The Thief is next door to the Astrup Fearnley Museum of Modern Art – a privately owned museum which I’d actually been keen to look around, but yet again had just discovered was closed on a Monday. Not only will your room key from the hotel get you free entrance to the museum, but The Thief Bar’s cocktails are all based on artworks held there.
The head barman brought me over a binder with pictures and descriptions of the artworks cocktails were based on, and asked me what kind of cocktail I like. I confessed I wasn’t actually that big a fan of cocktails (spirits seem to have an undesirable effect on me!) So then he asked me if I liked fruity drinks. Not really knowing how to reply to that I said yes, then he made a couple of recommendations.
In the end, I decided to plump for a “Michael Jackson and Bubbles”, inspired by the Jeff Koons artwork. It was concocted with Bayou Select, Coconut Liqueur, Banana Cordial, Honey, Green Tea and Champagne. That all sounded interesting and tasty enough!
Soon it arrived – in a big porcelain Monkey’s head.
I couldn’t actually see how to drink out of it. Too embarrassed to go and get a straw, eventually I managed to get my lips around Bubbles’ cranium and have a sip.
Boy it tasted extremely alcoholic. But it wasn’t unpleasant at all! Definitely not what I’m used to drinking, but I wasn’t going to have a problem finishing it.

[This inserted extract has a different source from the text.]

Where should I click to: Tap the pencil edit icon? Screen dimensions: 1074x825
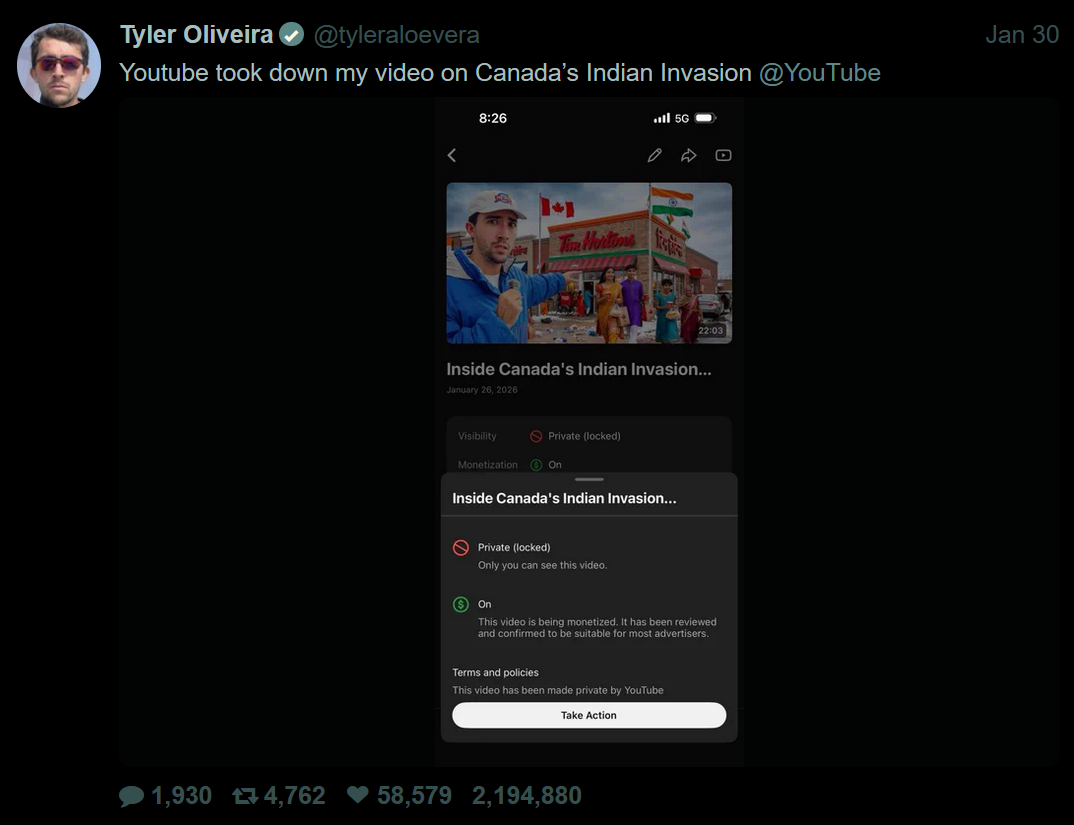[654, 155]
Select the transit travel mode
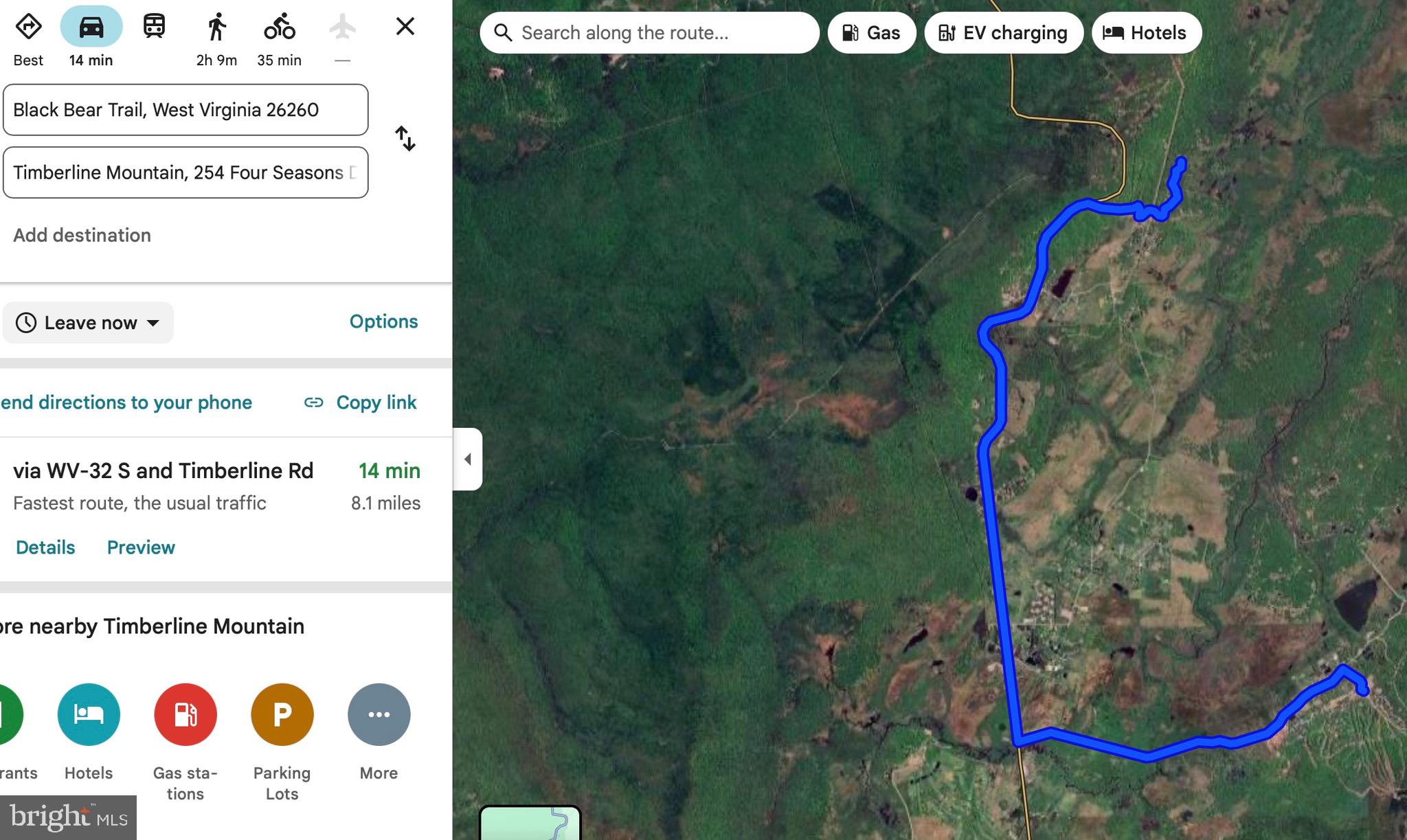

After a while the barman came across to check what I thought of it. I nodded my approval and said it was delicious. It was only after he walked away I felt something on the end of my nose and peeled off something large and bright pink 😩. It must have been something from the cocktail. What a minter as they say in Dundee.
Also – after sipping away for a while, I spotted a straw emerging from the back of Bubbles’ head, which I’d previously failed to notice. Where had it been hiding? The barman hadn’t come anywhere near my drink. Had I failed to spot it in between the leaves decorating the drink? Or had it been visible all the time and my two glasses of wine had taken their toll?
Either way, I used that to finish the drink off then signed for the bill before having a probably slightly slurred ‘thank you for looking after me during my stay and farewell’ chat with the barman on the way out.
I made it back up to my room, and even managed a bit of packing before climbing into bed and putting the lights out practically straight away. I was pretty sure I’d get a good night’s sleep!